## Exercise requirements
1 – According to the cube thread, how many moves does the repeated 3x3 sequence take to bring the cube back to its original state?
2 – Quote the cube thread word for word, from "Maybe this is" through "than 100 turns.".

## Source document
-- START --

# The merry go round



## rasiel (Jan 26, 2015)

Maybe this is a basic one that's already been answered but I don't really know what to even search for.

Say you do this simple alg on a 3x3: R, R+M and turn cube left then keep repeating until cube comes back to its original state

For a 3x3 it takes 24 moves. On a 2x2 you can only do r then switch left and repeat. I was surprised to see it took 36 where I should have expected it to take fewer. On a 4x4 the equivalent becomes R, R+R2W, R+R2W+R3W then turn cube left and repeat. I did it many, many times and eventually got bored. I'm pretty sure it was more than 100 turns.

So the question becomes, what would be the math needed to estimate how many of these moves would it take to restore a cube of any size to its original state?

Ras


----------



## TDM (Jan 26, 2015)

I'm on college wifi and mzrg.com is blocked, but I think this is the right URL: mzrg.com/rubik/ordercalc.shtml
You type any alg into it and it will tell you how many times you need to repeat it for it to solve the cube again. I don't know how it calculates it though.

-- END --

## Dataset section

-- START --

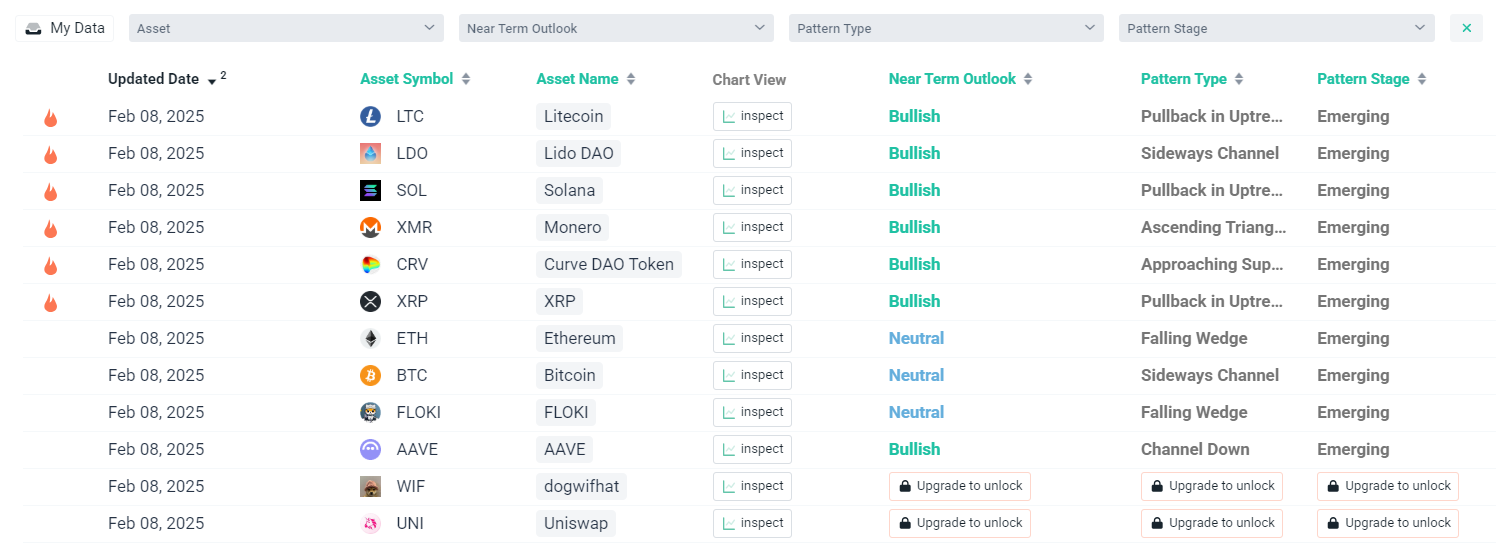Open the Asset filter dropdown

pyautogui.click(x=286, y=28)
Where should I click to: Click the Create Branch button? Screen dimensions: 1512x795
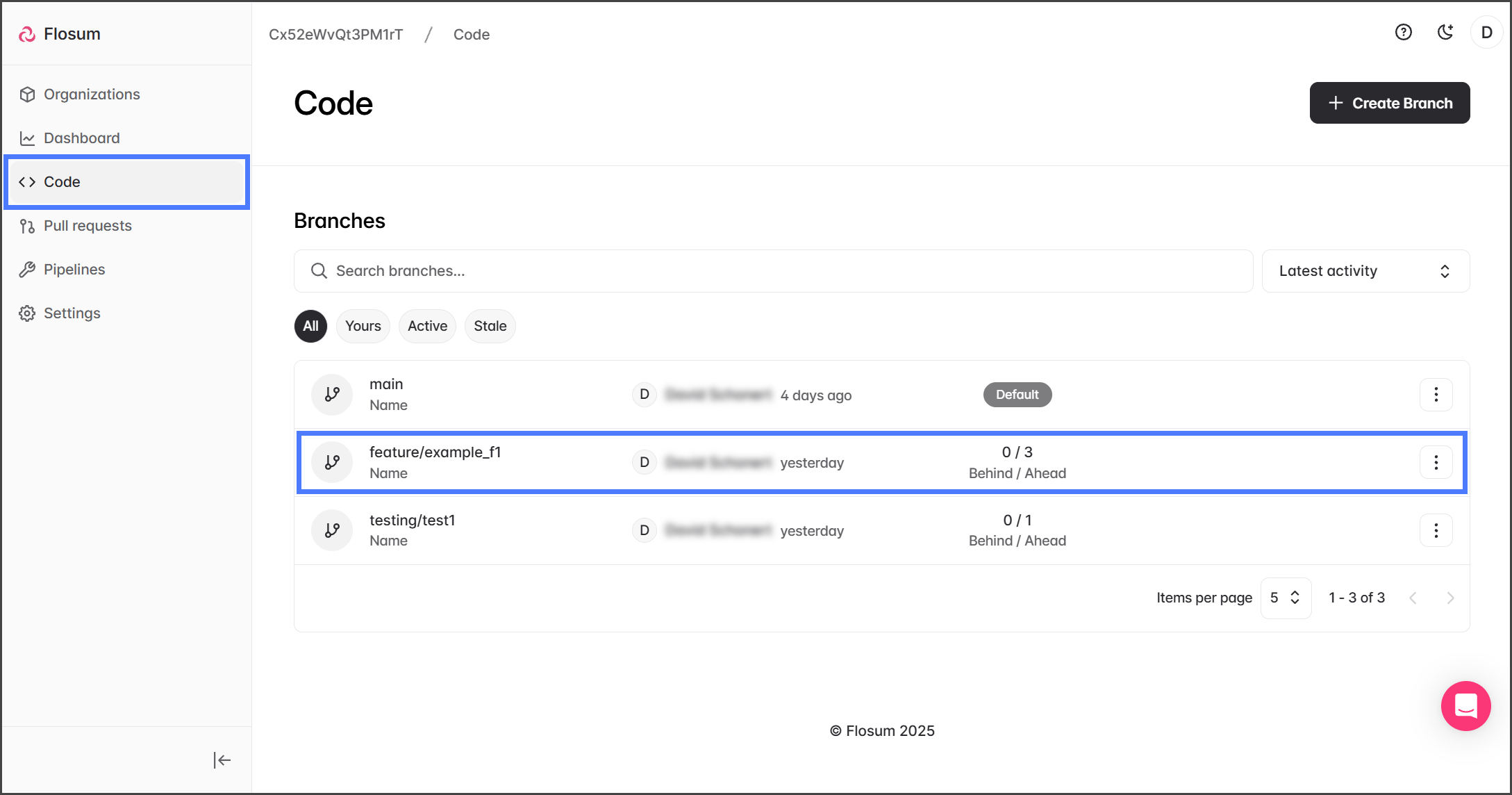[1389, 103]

-- END --

## Responses by task
1 – 24 moves.

2 –
Maybe this is a basic one that's already been answered but I don't really know what to even search for.

Say you do this simple alg on a 3x3: R, R+M and turn cube left then keep repeating until cube comes back to its original state

For a 3x3 it takes 24 moves. On a 2x2 you can only do r then switch left and repeat. I was surprised to see it took 36 where I should have expected it to take fewer. On a 4x4 the equivalent becomes R, R+R2W, R+R2W+R3W then turn cube left and repeat. I did it many, many times and eventually got bored. I'm pretty sure it was more than 100 turns.